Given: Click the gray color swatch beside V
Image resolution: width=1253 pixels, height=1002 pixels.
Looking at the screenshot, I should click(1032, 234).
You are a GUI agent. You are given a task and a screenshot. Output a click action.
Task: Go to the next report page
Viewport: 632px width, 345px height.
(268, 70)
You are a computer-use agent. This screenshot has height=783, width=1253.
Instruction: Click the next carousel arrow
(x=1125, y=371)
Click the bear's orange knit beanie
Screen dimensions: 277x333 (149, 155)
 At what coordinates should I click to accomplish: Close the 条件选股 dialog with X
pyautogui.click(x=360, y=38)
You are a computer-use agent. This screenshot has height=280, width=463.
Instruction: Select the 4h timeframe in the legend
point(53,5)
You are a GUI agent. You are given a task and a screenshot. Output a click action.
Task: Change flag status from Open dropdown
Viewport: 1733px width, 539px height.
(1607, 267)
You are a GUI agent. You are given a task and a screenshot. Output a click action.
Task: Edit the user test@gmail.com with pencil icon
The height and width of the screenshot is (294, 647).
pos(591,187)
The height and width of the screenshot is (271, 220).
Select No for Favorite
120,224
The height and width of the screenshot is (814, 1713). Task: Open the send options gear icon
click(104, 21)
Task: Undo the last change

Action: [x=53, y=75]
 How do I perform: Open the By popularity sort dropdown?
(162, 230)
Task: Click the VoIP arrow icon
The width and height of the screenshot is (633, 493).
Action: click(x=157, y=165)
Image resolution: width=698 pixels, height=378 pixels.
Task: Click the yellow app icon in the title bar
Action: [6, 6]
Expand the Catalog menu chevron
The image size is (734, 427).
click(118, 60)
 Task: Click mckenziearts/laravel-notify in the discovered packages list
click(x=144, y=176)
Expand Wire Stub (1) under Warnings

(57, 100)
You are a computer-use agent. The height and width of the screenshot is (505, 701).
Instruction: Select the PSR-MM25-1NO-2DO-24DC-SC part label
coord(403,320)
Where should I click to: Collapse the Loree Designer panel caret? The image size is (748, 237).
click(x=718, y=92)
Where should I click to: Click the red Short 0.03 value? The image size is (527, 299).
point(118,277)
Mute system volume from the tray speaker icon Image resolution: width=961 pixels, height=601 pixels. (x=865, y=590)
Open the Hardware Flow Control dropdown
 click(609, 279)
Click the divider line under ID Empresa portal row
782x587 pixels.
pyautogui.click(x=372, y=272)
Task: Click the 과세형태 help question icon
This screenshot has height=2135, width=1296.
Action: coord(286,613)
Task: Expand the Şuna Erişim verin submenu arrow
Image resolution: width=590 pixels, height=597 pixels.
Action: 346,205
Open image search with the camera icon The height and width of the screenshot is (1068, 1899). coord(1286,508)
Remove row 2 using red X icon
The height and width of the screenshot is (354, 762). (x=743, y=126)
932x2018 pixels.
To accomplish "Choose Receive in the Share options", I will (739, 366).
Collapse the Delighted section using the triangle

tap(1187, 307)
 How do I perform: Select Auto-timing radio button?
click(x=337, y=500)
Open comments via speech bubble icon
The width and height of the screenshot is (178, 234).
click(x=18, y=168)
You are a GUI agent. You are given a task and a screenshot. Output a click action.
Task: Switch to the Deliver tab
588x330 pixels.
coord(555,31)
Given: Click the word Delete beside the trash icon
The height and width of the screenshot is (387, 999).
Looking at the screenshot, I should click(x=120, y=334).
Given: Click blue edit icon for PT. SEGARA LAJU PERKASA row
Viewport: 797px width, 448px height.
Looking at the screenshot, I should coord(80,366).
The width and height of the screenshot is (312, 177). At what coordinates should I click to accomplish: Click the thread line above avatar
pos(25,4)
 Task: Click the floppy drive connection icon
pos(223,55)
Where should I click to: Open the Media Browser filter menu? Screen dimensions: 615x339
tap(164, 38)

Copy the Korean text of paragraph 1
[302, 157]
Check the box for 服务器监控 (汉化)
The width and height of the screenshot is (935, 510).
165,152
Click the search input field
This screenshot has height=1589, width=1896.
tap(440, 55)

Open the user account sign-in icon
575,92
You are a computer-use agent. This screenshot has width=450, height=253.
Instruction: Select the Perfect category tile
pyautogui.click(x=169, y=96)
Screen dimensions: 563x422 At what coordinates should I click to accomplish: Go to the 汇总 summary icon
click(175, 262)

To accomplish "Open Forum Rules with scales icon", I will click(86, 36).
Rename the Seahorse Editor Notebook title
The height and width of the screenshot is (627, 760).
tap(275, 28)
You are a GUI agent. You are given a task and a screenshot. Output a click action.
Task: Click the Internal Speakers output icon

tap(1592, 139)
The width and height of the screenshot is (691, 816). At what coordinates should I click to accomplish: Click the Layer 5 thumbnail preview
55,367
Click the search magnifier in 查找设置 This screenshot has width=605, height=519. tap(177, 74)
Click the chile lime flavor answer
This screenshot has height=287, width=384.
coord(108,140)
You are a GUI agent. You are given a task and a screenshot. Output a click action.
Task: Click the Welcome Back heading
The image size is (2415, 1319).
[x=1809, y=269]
※ ※ ※
◆ **What is being asked**: Copy the records from the line with "Open the Hardware Flow Control dropdown" to the line with "Looking at the screenshot, I should click(x=120, y=334).", both included, keeping every character unchanged.

◆ **Answer to this task**:
Open the Hardware Flow Control dropdown
 click(609, 279)
Click the divider line under ID Empresa portal row
782x587 pixels.
pyautogui.click(x=372, y=272)
Task: Click the 과세형태 help question icon
This screenshot has height=2135, width=1296.
Action: coord(286,613)
Task: Expand the Şuna Erişim verin submenu arrow
Image resolution: width=590 pixels, height=597 pixels.
Action: 346,205
Open image search with the camera icon The height and width of the screenshot is (1068, 1899). coord(1286,508)
Remove row 2 using red X icon
The height and width of the screenshot is (354, 762). (x=743, y=126)
932x2018 pixels.
To accomplish "Choose Receive in the Share options", I will (739, 366).
Collapse the Delighted section using the triangle

tap(1187, 307)
 How do I perform: Select Auto-timing radio button?
click(x=337, y=500)
Open comments via speech bubble icon
The width and height of the screenshot is (178, 234).
click(x=18, y=168)
You are a GUI agent. You are given a task and a screenshot. Output a click action.
Task: Switch to the Deliver tab
588x330 pixels.
coord(555,31)
Given: Click the word Delete beside the trash icon
The height and width of the screenshot is (387, 999).
Looking at the screenshot, I should click(x=120, y=334).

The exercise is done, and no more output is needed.